----- DATA SUPPLIED

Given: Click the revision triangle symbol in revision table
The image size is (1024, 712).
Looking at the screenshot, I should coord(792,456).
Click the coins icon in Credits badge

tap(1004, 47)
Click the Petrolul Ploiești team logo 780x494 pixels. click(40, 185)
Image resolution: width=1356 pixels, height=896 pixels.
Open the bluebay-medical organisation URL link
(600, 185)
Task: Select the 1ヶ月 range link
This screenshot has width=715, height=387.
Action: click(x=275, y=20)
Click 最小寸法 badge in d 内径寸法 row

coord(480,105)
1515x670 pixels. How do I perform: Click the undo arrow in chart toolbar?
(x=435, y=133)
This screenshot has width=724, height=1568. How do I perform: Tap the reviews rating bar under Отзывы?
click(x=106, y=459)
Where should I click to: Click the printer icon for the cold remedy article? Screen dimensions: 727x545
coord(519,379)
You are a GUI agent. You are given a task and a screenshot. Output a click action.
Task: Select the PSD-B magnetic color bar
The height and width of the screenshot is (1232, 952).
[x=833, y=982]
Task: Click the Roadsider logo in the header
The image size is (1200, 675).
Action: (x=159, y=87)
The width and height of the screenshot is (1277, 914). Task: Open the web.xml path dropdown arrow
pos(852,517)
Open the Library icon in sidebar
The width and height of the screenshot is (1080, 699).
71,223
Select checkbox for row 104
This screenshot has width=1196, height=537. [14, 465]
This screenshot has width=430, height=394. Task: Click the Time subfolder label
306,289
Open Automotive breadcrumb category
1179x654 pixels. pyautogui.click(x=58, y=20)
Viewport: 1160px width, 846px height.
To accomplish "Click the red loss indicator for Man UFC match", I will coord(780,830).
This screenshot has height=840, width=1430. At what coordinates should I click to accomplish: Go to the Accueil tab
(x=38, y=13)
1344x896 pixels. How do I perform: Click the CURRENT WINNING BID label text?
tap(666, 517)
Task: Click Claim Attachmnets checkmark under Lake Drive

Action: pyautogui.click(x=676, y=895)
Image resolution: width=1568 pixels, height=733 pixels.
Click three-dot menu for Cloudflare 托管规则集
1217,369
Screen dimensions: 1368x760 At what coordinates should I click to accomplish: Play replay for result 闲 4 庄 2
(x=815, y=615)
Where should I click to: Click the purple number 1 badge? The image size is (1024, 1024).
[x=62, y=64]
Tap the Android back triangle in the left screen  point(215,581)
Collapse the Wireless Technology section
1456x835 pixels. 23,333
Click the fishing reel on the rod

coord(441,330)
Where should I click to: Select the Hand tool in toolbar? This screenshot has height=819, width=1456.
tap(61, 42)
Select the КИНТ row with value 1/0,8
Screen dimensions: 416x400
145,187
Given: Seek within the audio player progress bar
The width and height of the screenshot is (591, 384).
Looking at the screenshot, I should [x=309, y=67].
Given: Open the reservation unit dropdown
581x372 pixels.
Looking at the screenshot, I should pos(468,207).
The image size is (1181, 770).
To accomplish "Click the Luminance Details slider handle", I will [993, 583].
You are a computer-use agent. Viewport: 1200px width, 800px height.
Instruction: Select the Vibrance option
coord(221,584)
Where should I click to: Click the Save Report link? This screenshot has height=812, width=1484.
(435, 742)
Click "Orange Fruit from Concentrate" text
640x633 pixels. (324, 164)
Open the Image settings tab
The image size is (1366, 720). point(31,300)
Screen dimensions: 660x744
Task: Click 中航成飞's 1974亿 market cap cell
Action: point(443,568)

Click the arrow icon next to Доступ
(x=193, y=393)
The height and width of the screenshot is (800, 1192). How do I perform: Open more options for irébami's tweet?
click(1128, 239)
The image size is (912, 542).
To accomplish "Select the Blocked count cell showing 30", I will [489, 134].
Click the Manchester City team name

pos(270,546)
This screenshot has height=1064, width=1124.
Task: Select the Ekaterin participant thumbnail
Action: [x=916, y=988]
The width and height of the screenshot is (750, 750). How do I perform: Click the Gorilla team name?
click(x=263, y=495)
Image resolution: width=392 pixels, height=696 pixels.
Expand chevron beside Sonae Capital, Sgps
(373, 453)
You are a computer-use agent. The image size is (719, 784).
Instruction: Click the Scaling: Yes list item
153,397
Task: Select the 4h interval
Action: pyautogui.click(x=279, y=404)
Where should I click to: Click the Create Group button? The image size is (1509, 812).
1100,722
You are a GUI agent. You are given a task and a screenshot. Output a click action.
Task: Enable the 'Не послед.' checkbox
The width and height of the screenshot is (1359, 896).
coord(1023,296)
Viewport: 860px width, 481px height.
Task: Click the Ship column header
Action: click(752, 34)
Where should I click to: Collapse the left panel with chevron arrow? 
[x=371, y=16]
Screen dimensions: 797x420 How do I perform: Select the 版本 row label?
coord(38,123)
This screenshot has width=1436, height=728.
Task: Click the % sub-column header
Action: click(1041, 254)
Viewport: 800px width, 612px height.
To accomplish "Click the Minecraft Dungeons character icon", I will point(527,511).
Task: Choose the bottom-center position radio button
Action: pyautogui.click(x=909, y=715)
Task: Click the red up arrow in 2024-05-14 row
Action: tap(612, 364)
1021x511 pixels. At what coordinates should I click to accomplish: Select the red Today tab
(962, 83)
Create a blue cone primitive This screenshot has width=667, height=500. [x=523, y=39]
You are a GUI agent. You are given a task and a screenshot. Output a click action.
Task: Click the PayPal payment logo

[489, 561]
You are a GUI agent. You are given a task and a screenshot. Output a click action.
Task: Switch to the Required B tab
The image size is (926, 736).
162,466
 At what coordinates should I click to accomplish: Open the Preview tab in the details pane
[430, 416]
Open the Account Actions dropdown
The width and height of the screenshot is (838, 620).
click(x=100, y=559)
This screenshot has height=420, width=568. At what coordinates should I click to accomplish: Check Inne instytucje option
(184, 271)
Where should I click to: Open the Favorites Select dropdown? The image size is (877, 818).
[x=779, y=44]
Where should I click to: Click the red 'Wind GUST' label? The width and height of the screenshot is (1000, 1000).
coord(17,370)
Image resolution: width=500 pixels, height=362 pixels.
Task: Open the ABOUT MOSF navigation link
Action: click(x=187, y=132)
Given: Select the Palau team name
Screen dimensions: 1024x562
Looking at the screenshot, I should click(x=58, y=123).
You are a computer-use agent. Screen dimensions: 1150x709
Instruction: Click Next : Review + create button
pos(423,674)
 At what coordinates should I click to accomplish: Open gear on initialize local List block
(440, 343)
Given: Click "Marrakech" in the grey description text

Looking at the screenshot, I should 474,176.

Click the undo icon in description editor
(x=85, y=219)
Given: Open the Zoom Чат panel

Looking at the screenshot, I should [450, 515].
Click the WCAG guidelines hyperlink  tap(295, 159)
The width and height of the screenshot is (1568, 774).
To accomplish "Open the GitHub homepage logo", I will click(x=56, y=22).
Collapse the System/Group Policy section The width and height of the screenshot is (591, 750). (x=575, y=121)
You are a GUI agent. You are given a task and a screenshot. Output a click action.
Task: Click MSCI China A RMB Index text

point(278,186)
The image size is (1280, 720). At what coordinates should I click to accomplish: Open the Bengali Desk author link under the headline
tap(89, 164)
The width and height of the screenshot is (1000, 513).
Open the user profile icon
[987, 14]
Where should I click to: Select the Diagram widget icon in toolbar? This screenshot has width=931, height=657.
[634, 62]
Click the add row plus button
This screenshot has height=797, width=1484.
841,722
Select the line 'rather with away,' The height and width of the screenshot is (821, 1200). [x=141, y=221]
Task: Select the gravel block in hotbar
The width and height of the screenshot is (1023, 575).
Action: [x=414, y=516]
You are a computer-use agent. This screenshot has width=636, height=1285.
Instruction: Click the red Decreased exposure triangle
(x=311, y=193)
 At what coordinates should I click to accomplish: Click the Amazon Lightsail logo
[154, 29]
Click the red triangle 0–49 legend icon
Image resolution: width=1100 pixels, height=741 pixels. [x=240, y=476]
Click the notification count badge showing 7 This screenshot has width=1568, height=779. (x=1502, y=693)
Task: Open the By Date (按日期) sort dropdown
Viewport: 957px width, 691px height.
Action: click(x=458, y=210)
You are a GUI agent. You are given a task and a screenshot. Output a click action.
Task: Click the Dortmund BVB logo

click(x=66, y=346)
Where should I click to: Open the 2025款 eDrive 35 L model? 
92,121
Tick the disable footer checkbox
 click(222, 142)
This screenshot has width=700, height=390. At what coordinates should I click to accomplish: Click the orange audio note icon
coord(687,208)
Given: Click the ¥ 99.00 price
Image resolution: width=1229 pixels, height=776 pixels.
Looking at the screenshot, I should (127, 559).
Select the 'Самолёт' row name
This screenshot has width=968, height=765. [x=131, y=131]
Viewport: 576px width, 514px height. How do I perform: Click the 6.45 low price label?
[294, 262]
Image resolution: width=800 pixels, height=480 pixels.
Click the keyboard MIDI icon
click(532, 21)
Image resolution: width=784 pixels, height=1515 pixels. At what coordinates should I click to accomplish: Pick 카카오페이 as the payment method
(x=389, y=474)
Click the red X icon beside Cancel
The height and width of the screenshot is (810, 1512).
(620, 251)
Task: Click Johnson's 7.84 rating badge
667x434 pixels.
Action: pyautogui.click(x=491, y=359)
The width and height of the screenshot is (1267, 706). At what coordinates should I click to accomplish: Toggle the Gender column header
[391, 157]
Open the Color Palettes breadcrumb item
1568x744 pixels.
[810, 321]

----------

= AIM OF THE EXERCISE =
A word-for-word copy of the lines above from the one with "Image resolution: width=1229" through the one with "Task: Click Johnson's 7.84 rating badge", inclusive, is the only output wanted.

= PROBLEM SOLUTION =
Image resolution: width=1229 pixels, height=776 pixels.
Looking at the screenshot, I should (127, 559).
Select the 'Самолёт' row name
This screenshot has width=968, height=765. [x=131, y=131]
Viewport: 576px width, 514px height. How do I perform: Click the 6.45 low price label?
[294, 262]
Image resolution: width=800 pixels, height=480 pixels.
Click the keyboard MIDI icon
click(532, 21)
Image resolution: width=784 pixels, height=1515 pixels. At what coordinates should I click to accomplish: Pick 카카오페이 as the payment method
(x=389, y=474)
Click the red X icon beside Cancel
The height and width of the screenshot is (810, 1512).
(620, 251)
Task: Click Johnson's 7.84 rating badge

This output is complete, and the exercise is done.